The clatter he made would certainly have roused anyone but a deaf person, but apparently it had no effect whatever on the eccentric occupant of the old house. When the hollow echoes died away, all four boys stood motionless, fairly holding their breath as they listened for the sound of footsteps inside. But none came, and presently Cavvy, backing away a little, stared curiously up at the dingy, slatternly windows.

“It’s got me,” he said with a touch of petulance. “I don’t see why the dickens a man wouldn’t answer a knock at his own door, unless— Jingo! I wonder if he would be hiding from something?”

“That’s just it!” put in Ritter in a shrill, nervous whisper. “How do we know he isn’t a criminal, or—or an escaped lunatic, who’s broken in here perhaps? Maybe he’s not the owner of the house at all. Let’s beat it, Cavvy. We’re just wasting time, and it’ll be pouring in a little while. I felt a drop on my face just now.” Cavanaugh did not answer. His own face, still upturned, had taken on an oddly intent, curiously puzzled stare. His gaze, no longer focussed on the windows, had shifted to a point just under the sagging eaves where a long branch of the pine tree stretched across the roof, seeming almost to touch the rotting shingles.
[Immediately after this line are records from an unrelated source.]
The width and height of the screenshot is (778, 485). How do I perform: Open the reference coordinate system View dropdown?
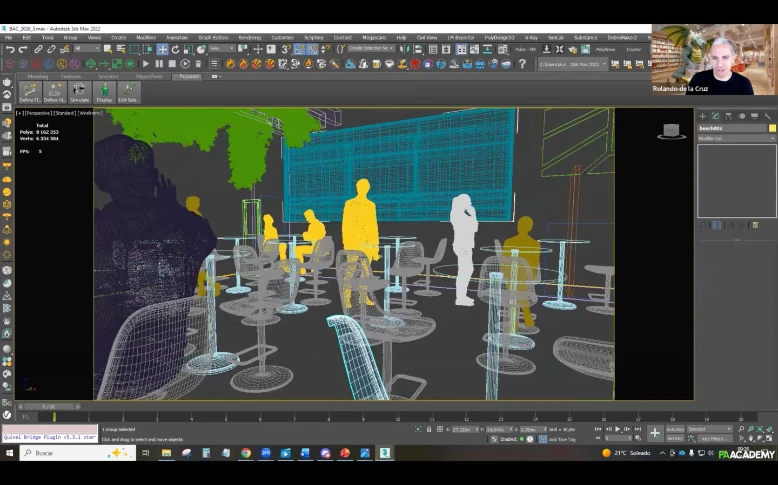point(221,49)
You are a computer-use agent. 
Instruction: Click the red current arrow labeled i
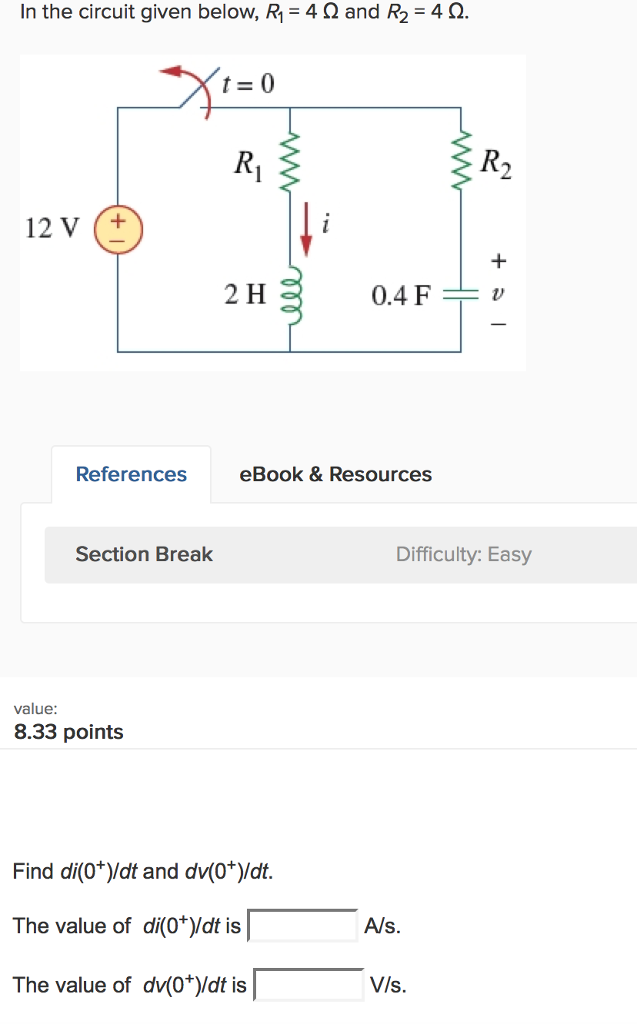(307, 225)
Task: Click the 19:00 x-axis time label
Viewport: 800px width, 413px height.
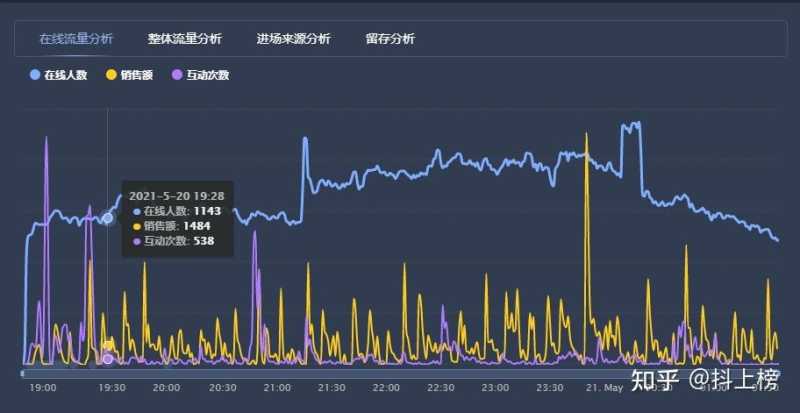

Suddenly his face flushed, his lips half parted, a look at once eager and incredulous flashed into his widening eyes. Swiftly those eager eyes followed the limb to where it joined the massive trunk, then darted upward to the point at which that trunk disappeared in a baffling mask of dark green foliage. Then, of a sudden, there came the grating of a key and the door beside them was flung abruptly open.

“Well?” snarled a voice. “What’s the matter with you? What do you mean trying to pound a man’s door down like this?”

Ritter gasped and stepped swiftly backward, treading on Ferris’s toes. Cavanaugh whirled about, unconsciously tightening his grip on the stick he held. Even Micky felt an unpleasant tingling on his spine as he met the shifting glance of the individual in the doorway.